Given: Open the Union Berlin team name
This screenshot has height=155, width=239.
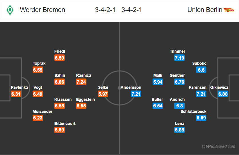Looking at the screenshot, I should [x=205, y=10].
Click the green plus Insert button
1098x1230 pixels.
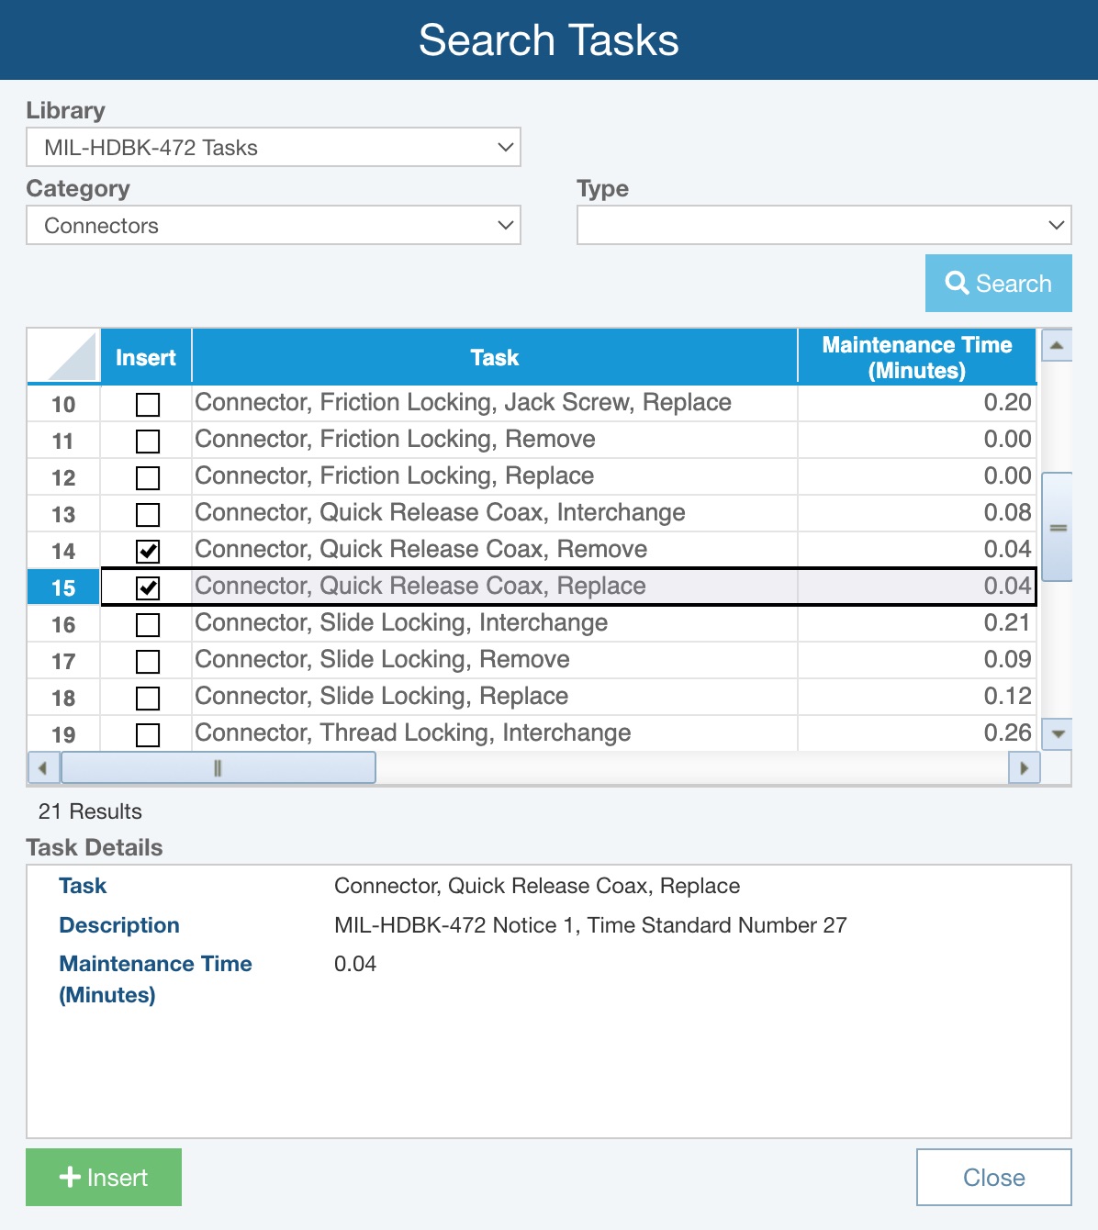coord(104,1177)
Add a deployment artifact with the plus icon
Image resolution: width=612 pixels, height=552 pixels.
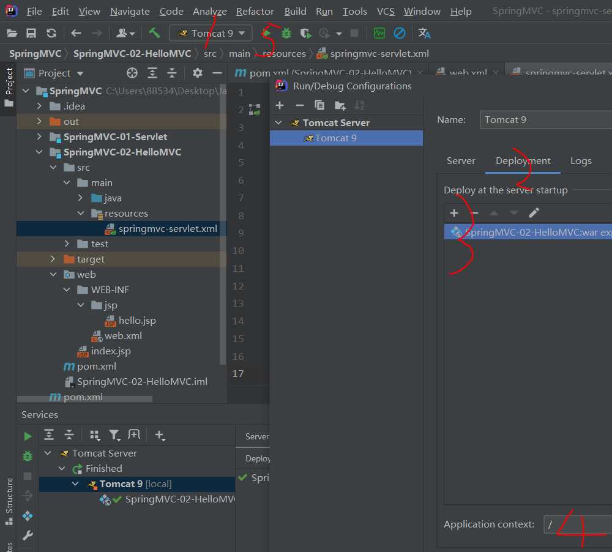click(x=454, y=213)
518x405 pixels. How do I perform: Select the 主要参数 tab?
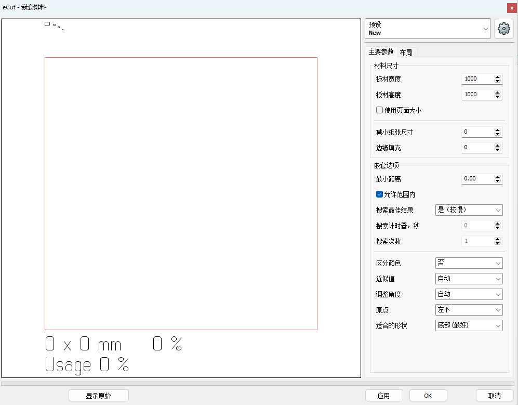[x=382, y=52]
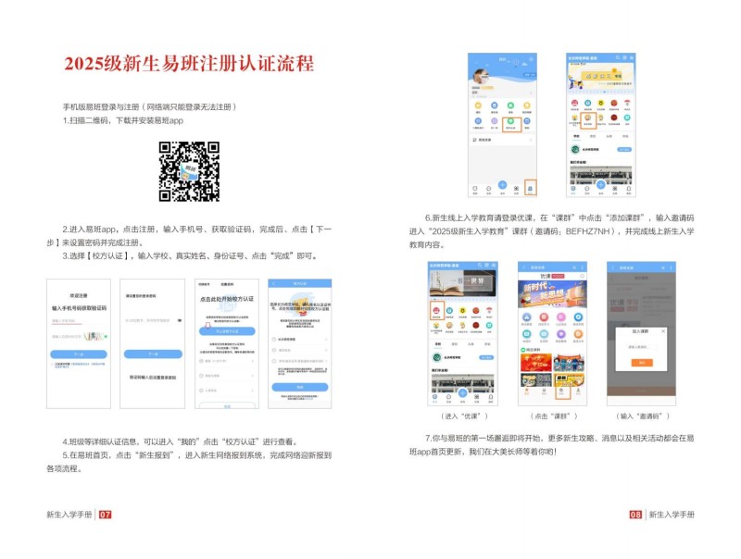Tap the back arrow in 校方认证 header

[272, 283]
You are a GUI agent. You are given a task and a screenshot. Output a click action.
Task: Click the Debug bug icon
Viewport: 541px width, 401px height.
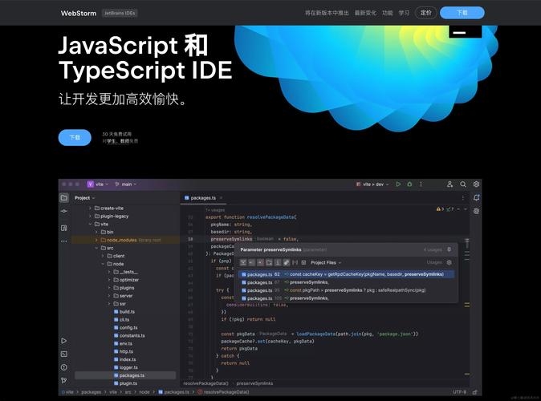(x=409, y=184)
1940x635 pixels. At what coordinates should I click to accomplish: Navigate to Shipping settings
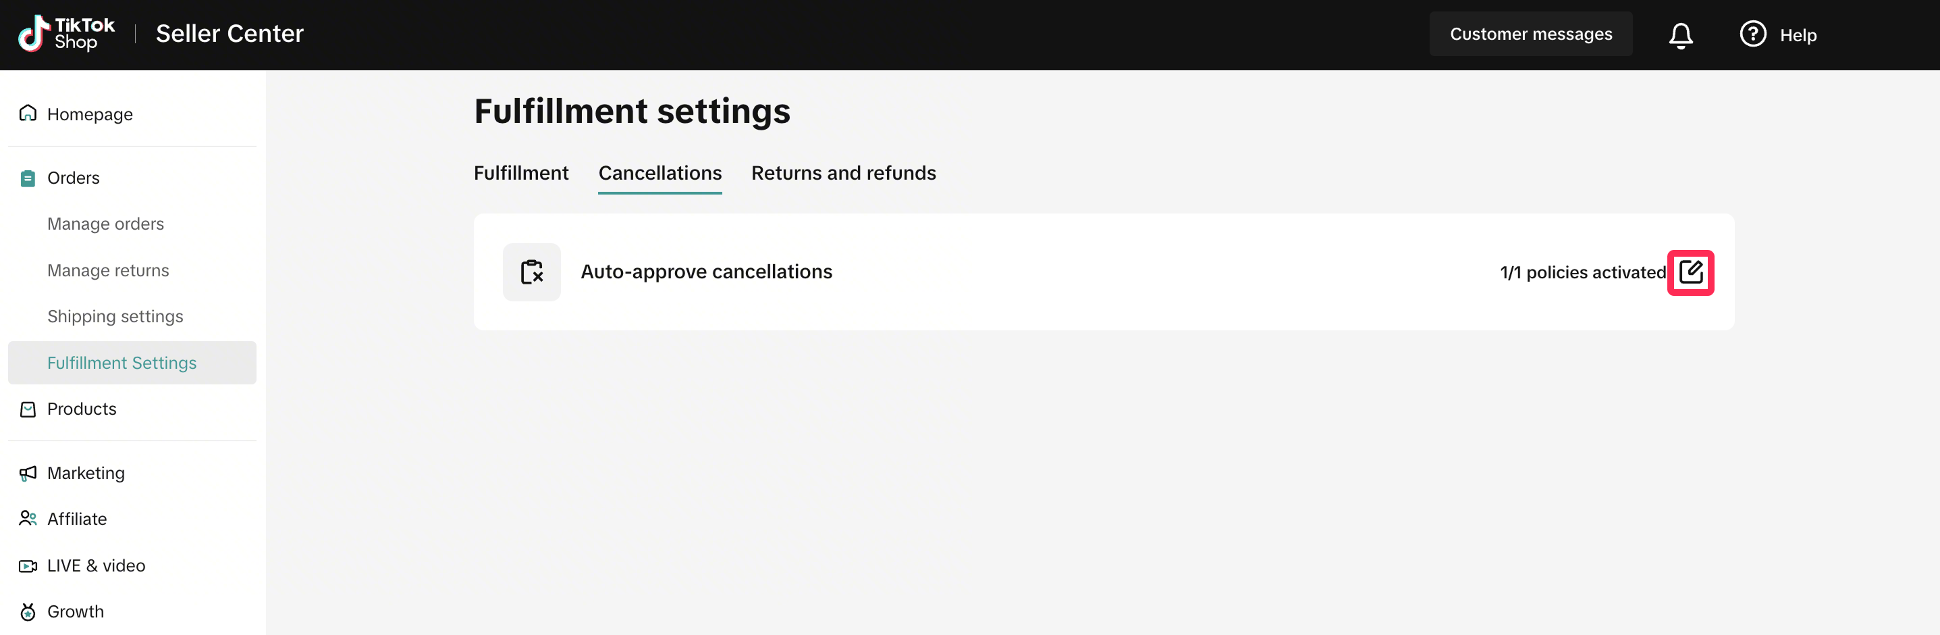point(115,316)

Wymagane zadanie: Proszę podać wiersze od linii zawierającej „1940x635 pixels. At” do końca materiału powyżej, włącznie, jako CSV z dwiema kolumnami: wejście i wyjście. Każdy wiersz to jedna linia CSV z tekstem i odpowiedzią w osobnych polach ujętych w cudzysłów, ze znakami nowej linii zamienionymi na spacje, bez obrazów.

W odpowiedzi:
wejście,wyjście
"1940x635 pixels. At what coordinates should I click to accomplish: Navigate to Shipping settings","point(115,316)"